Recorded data
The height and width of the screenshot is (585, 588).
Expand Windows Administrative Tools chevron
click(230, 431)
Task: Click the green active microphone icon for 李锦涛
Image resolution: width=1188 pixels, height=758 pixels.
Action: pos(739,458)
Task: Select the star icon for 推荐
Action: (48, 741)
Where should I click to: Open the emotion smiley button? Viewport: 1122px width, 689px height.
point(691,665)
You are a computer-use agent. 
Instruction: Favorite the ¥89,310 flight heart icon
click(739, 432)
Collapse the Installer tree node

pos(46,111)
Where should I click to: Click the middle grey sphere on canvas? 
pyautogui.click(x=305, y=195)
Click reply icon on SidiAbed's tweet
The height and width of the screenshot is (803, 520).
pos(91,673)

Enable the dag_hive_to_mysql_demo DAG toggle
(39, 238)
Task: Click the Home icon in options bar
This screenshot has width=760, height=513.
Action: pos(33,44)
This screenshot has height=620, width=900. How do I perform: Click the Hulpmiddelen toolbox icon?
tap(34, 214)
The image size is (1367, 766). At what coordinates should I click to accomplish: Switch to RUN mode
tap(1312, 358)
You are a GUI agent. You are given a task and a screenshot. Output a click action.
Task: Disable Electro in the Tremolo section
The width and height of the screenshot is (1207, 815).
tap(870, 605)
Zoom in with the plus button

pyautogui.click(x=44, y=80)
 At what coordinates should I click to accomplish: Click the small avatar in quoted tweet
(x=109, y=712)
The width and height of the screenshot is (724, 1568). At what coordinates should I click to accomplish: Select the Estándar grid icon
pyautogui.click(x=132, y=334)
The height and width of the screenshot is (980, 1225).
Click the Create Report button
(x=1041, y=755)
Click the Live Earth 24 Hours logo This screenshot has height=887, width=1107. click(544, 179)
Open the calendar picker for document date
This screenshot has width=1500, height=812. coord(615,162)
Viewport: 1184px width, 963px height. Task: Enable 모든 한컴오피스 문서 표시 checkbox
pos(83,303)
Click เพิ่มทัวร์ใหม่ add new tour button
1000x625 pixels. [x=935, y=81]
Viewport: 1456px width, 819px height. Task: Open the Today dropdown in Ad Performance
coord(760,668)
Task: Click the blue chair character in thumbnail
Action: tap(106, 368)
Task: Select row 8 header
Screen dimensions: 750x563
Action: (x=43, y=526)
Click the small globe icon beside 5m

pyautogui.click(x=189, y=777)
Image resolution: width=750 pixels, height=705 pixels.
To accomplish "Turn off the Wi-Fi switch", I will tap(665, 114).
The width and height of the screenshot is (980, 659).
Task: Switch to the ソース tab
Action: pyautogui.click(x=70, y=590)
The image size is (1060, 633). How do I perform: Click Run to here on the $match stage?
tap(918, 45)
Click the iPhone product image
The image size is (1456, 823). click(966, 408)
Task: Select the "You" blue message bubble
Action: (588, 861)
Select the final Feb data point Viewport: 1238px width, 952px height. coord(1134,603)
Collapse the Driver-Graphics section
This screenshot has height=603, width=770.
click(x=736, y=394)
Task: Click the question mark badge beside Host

> **Problem details**
Output the lines above word for word, from the first line to the last.

> **Result for this exercise**
The height and width of the screenshot is (585, 588).
Expand Windows Administrative Tools chevron
click(230, 431)
Task: Click the green active microphone icon for 李锦涛
Image resolution: width=1188 pixels, height=758 pixels.
Action: pos(739,458)
Task: Select the star icon for 推荐
Action: (48, 741)
Where should I click to: Open the emotion smiley button? Viewport: 1122px width, 689px height.
point(691,665)
You are a computer-use agent. 
Instruction: Favorite the ¥89,310 flight heart icon
click(739, 432)
Collapse the Installer tree node

pos(46,111)
Where should I click to: Click the middle grey sphere on canvas? 
pyautogui.click(x=305, y=195)
Click reply icon on SidiAbed's tweet
The height and width of the screenshot is (803, 520).
pos(91,673)

Enable the dag_hive_to_mysql_demo DAG toggle
(39, 238)
Task: Click the Home icon in options bar
This screenshot has width=760, height=513.
Action: pos(33,44)
This screenshot has height=620, width=900. How do I perform: Click the Hulpmiddelen toolbox icon?
tap(34, 214)
The image size is (1367, 766). At what coordinates should I click to accomplish: Switch to RUN mode
tap(1312, 358)
You are a GUI agent. You are given a task and a screenshot. Output a click action.
Task: Disable Electro in the Tremolo section
The width and height of the screenshot is (1207, 815).
tap(870, 605)
Zoom in with the plus button

pyautogui.click(x=44, y=80)
 At what coordinates should I click to accomplish: Click the small avatar in quoted tweet
(x=109, y=712)
The width and height of the screenshot is (724, 1568). At what coordinates should I click to accomplish: Select the Estándar grid icon
pyautogui.click(x=132, y=334)
The height and width of the screenshot is (980, 1225).
Click the Create Report button
(x=1041, y=755)
Click the Live Earth 24 Hours logo This screenshot has height=887, width=1107. click(544, 179)
Open the calendar picker for document date
This screenshot has width=1500, height=812. coord(615,162)
Viewport: 1184px width, 963px height. Task: Enable 모든 한컴오피스 문서 표시 checkbox
pos(83,303)
Click เพิ่มทัวร์ใหม่ add new tour button
1000x625 pixels. [x=935, y=81]
Viewport: 1456px width, 819px height. Task: Open the Today dropdown in Ad Performance
coord(760,668)
Task: Click the blue chair character in thumbnail
Action: tap(106, 368)
Task: Select row 8 header
Screen dimensions: 750x563
Action: (x=43, y=526)
Click the small globe icon beside 5m

pyautogui.click(x=189, y=777)
Image resolution: width=750 pixels, height=705 pixels.
To accomplish "Turn off the Wi-Fi switch", I will tap(665, 114).
The width and height of the screenshot is (980, 659).
Task: Switch to the ソース tab
Action: pyautogui.click(x=70, y=590)
The image size is (1060, 633). How do I perform: Click Run to here on the $match stage?
tap(918, 45)
Click the iPhone product image
The image size is (1456, 823). click(966, 408)
Task: Select the "You" blue message bubble
Action: (588, 861)
Select the final Feb data point Viewport: 1238px width, 952px height. coord(1134,603)
Collapse the Driver-Graphics section
This screenshot has height=603, width=770.
click(x=736, y=394)
Task: Click the question mark badge beside Host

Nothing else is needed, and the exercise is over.